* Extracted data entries
========

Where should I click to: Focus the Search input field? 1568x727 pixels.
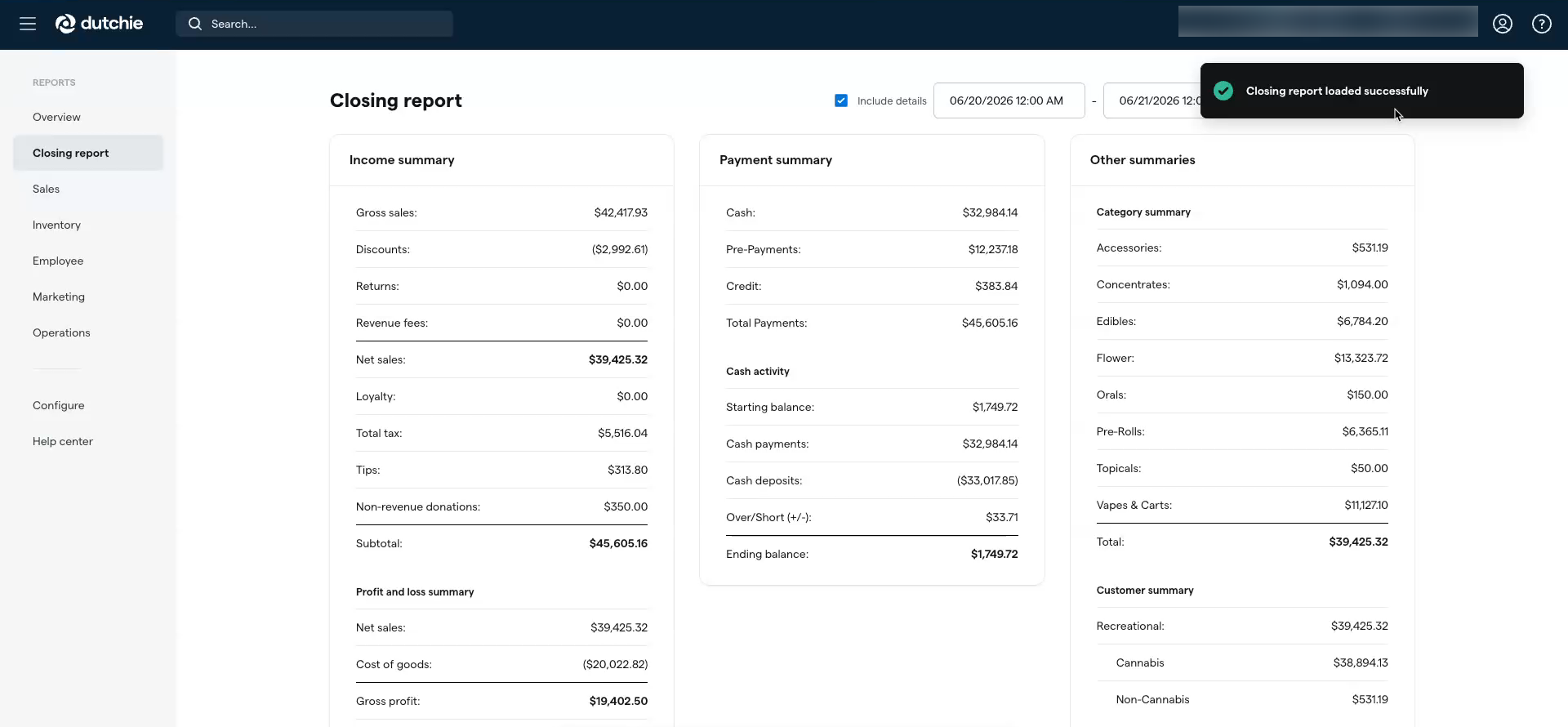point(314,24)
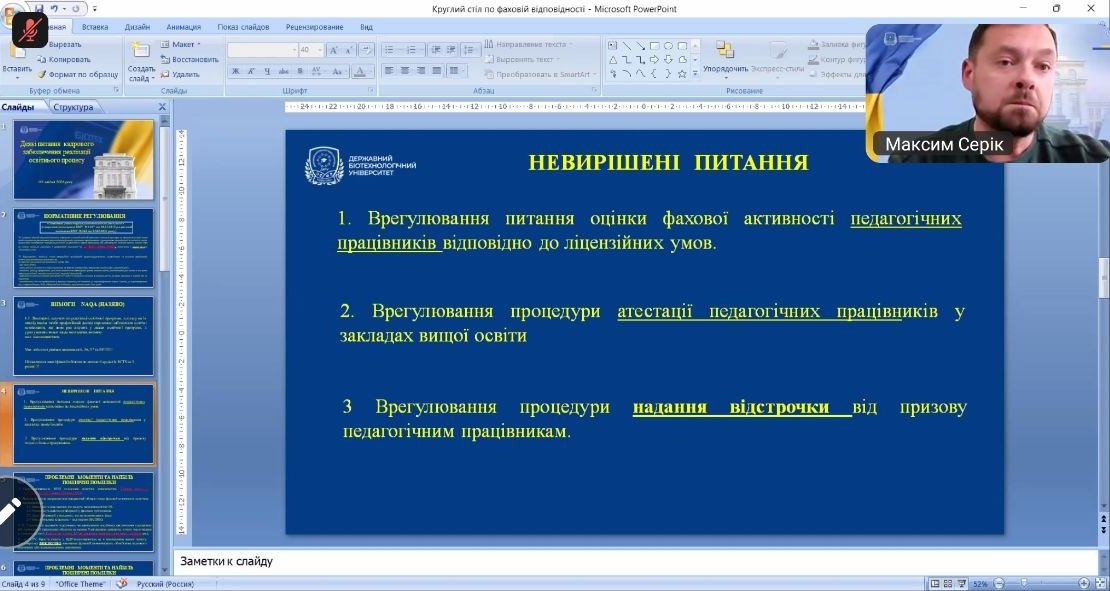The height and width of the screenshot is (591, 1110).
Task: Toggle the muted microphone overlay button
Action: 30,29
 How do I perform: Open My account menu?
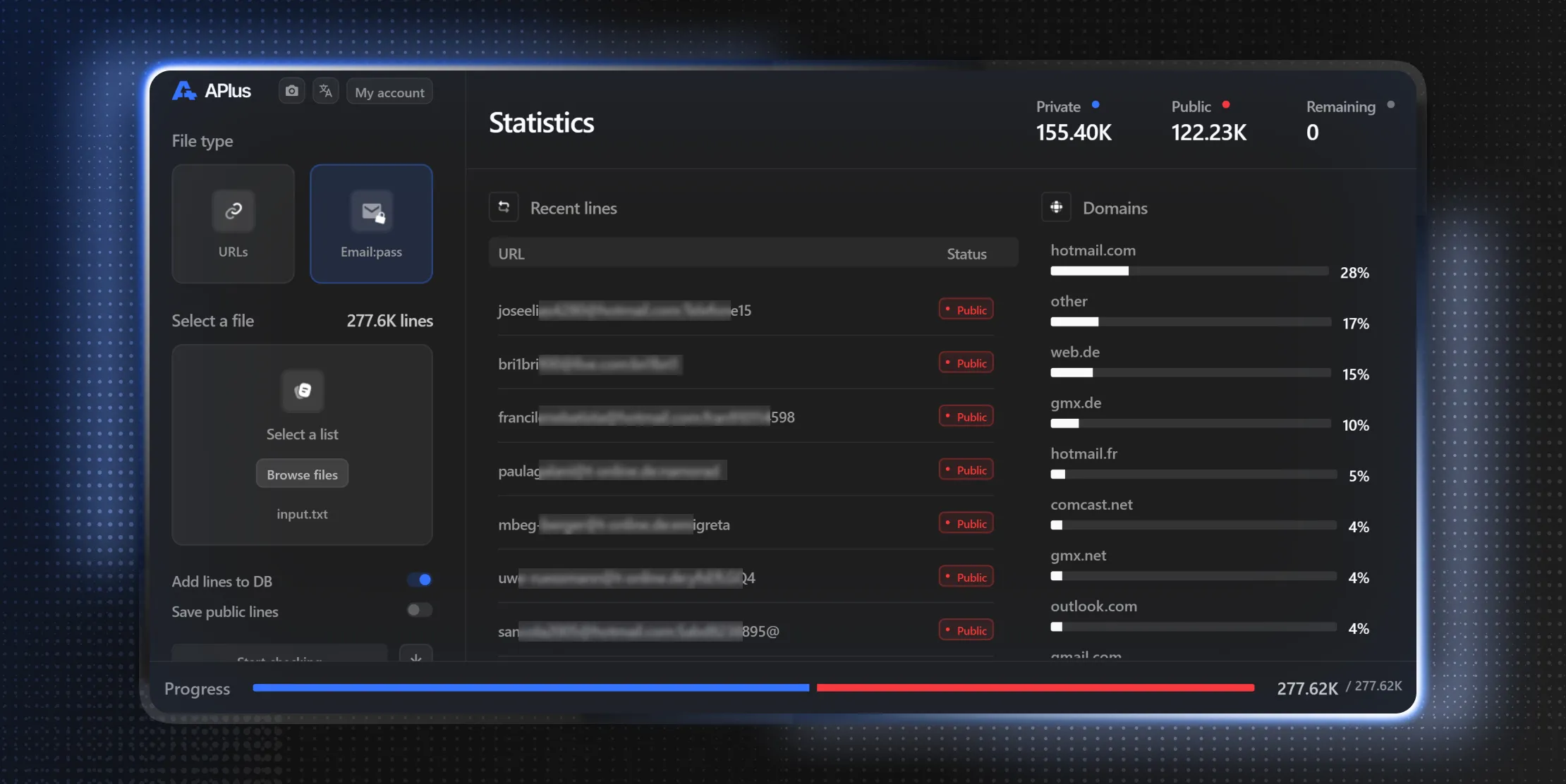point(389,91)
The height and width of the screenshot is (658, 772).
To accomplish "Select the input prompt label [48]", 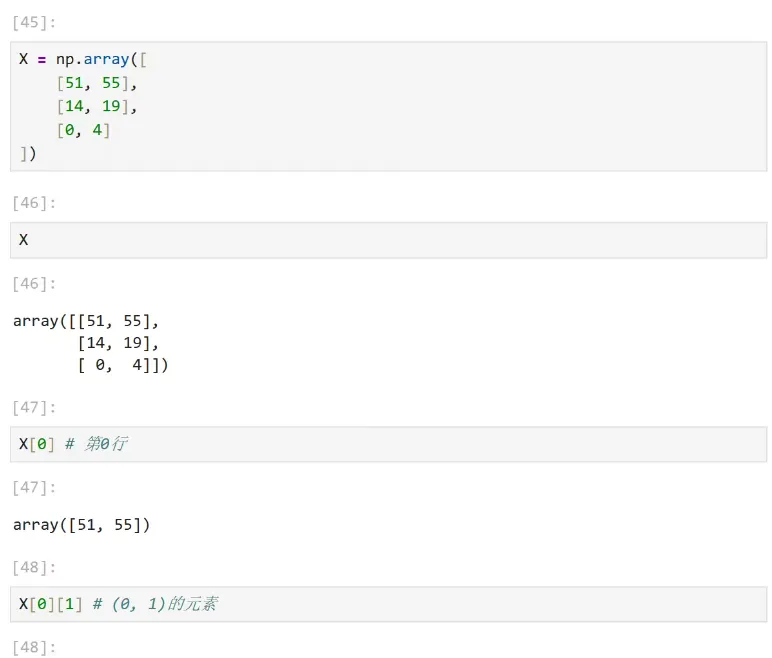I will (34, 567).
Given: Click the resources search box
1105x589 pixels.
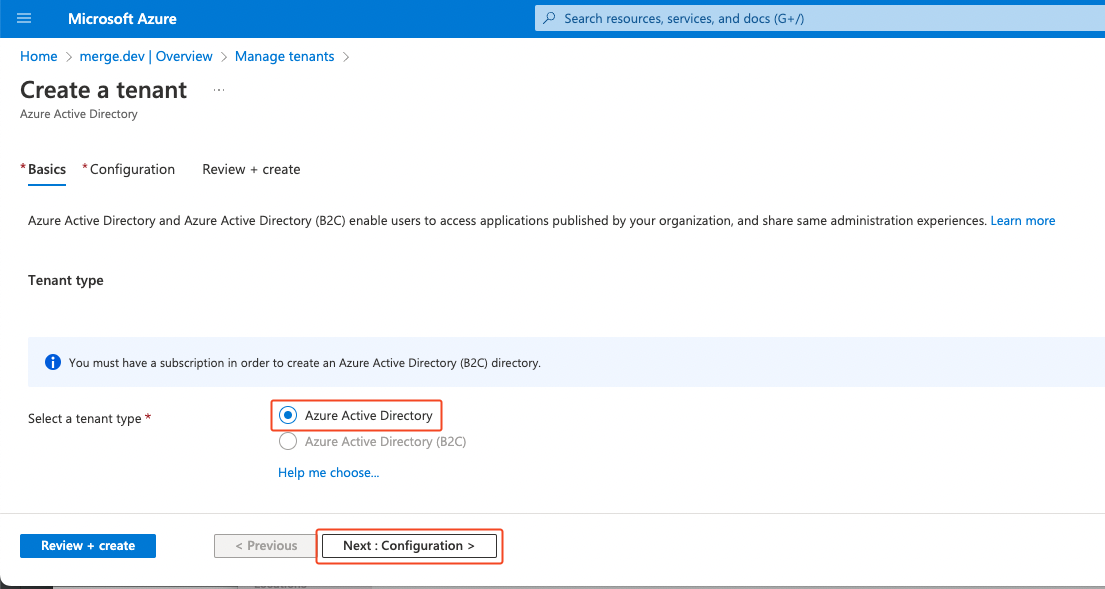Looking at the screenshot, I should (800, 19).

========

* Work item
Write out exactly the lines from the one containing "Given: Click the resources search box" to the last line of the records above, both included, and leave out any pictures.

* Reply to the task
Given: Click the resources search box
1105x589 pixels.
Looking at the screenshot, I should (800, 19).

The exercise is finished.